Daniel has taught Public Health at the graduate level and has a Ph.D. in Behavioral Sciences & Health Education.

In this lesson, we'll examine some of the most commonly used statistical methods in industrial-organizational psychology, including how they are used and how to differentiate them from one another.

Variables in I/O Psychology Research

Data analysis is an integral part of the research process in industrial and organizational psychology. There are many different kinds of statistical methods that are used in the field. So many, in fact, that sometimes it can feel a little overwhelming to try to differentiate between them.

However, one way we can differentiate between statistical methods is by looking at the specific types of variables involved in each method. To do this, we first need to define some basic terminology when it comes to variables.

A predictor variable is a variable that is used to predict another variable in statistical analyses. It is sometimes referred to as an independent variable when it is manipulated in an experiment, rather than just measured. An outcome variable, or dependent variable, is a variable whose value depends on the predictor variable.

Imagine that a business manager, Sheila, gives her employees a survey. The survey asks employees to rate their job satisfaction as low, medium, or high. Sheila wants to understand whether job satisfaction is related to employee age. In this example, employee age is a predictor variable, and job satisfaction is an outcome variable. In general, all variables are either measured on a continuous scale, or they measure categorical or discrete characteristics. In our example, age is a continuous variable and job satisfaction is a categorical variable.

Models & Observed Predictor Variables

The most frequently used statistical methods in I/O psychology involve observed, or directly measured, predictor variables, like the age variable in our example. Let's take a look at a few of them.

Analysis of variance is a statistical method that we can use to analyze the relationship between a categorical predictor variable and a continuous outcome variable. Analysis of variance provides a statistical test of whether or not the means of a continuous outcome variable are equal across different groups, or categories.

We can use multiple regression to analyze the relationship between two or more predictor variables and a continuous outcome variable. Unlike analysis of variance, multiple regression can be used with either continuous or categorical predictor variables.

Logistic regression is another type of regression model that we can use when our outcome variable is categorical. Logistic regression uses one or more predictor variables, which can be either continuous or categorical.

Models & Unobserved Predictor Variables

Sometimes we want to know about variables that we cannot see or directly measure. For example, imagine that our business manager, Sheila, wants to understand whether her employees' job satisfaction is related to their commitment to the organization. Organizational commitment is somewhat of an abstract concept that has several different dimensions to it, which makes it difficult to measure directly.

In statistics, latent variables are variables that are measured indirectly using other observed variables. Latent variables can be inferred through advanced statistical modeling. Factor analysis is a statistical method that helps us find underlying (latent) constructs that describe variability among observed, correlated variables.

> **WORK TO COMPLETE**:
(A) Please retype the passage of the statistics lesson starting with "We can use multiple" and going on through "categorical predictor variables.".
(B) According to the statistics lesson, what does analysis of variance test?
(C) For each statement, say whether it agrees with the statistics lesson, and quote the words that decide it. (i) In the example with Sheila, job satisfaction is a continuous variable. (ii) Multiple regression works with both continuous and categorical predictor variables. (iii) Latent variables are measured indirectly through other observed variables.
Rely only on the statistics lesson, not on the data.

> **INFORMATION SUPPLIED**:
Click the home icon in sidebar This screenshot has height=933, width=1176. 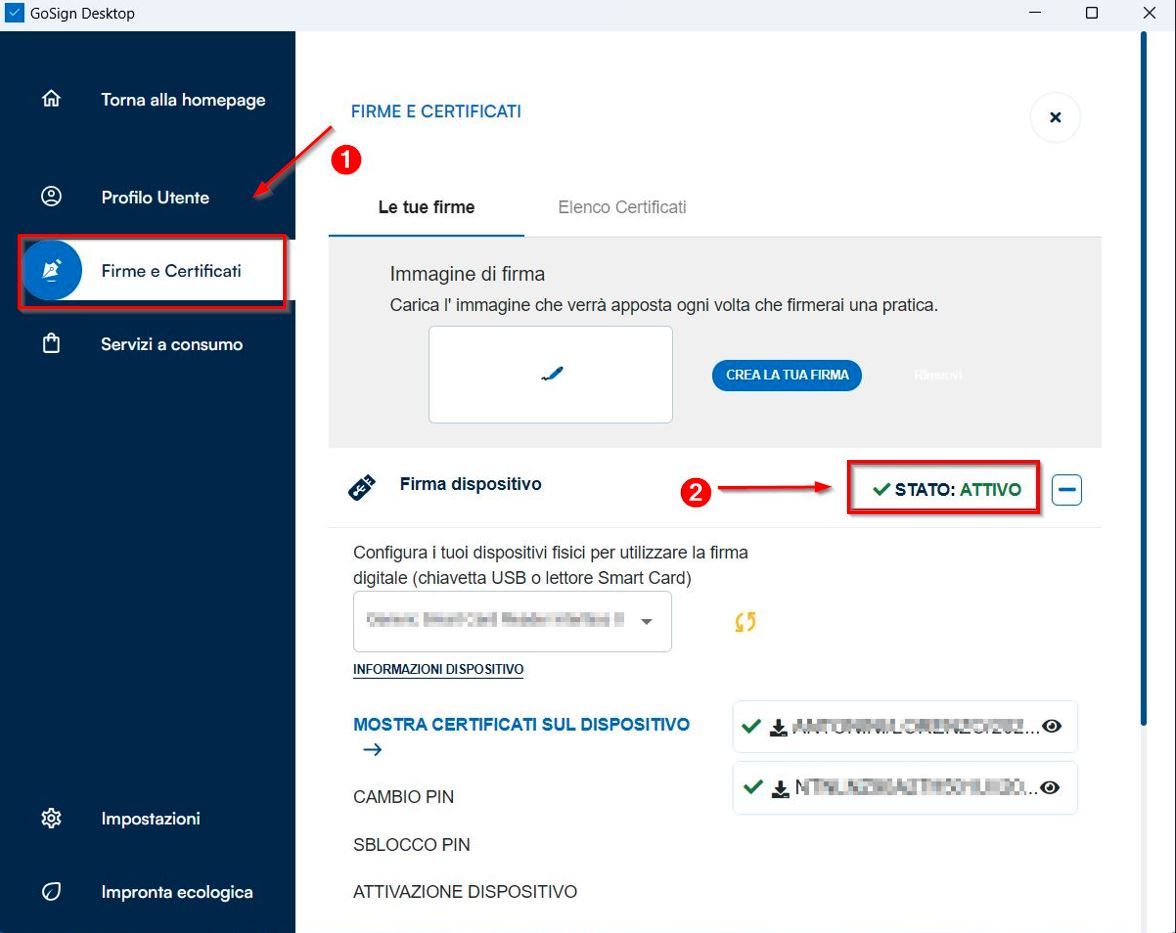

> **OUTPUTS**:
(A)
We can use multiple regression to analyze the relationship between two or more predictor variables and a continuous outcome variable. Unlike analysis of variance, multiple regression can be used with either continuous or categorical predictor variables.

(B) It tests whether the means of a continuous outcome variable are equal across different groups, or categories.

(C)
(i) No: "job satisfaction is a categorical variable."
(ii) Yes: "multiple regression can be used with either continuous or categorical predictor variables."
(iii) Yes: "latent variables are variables that are measured indirectly using other observed variables."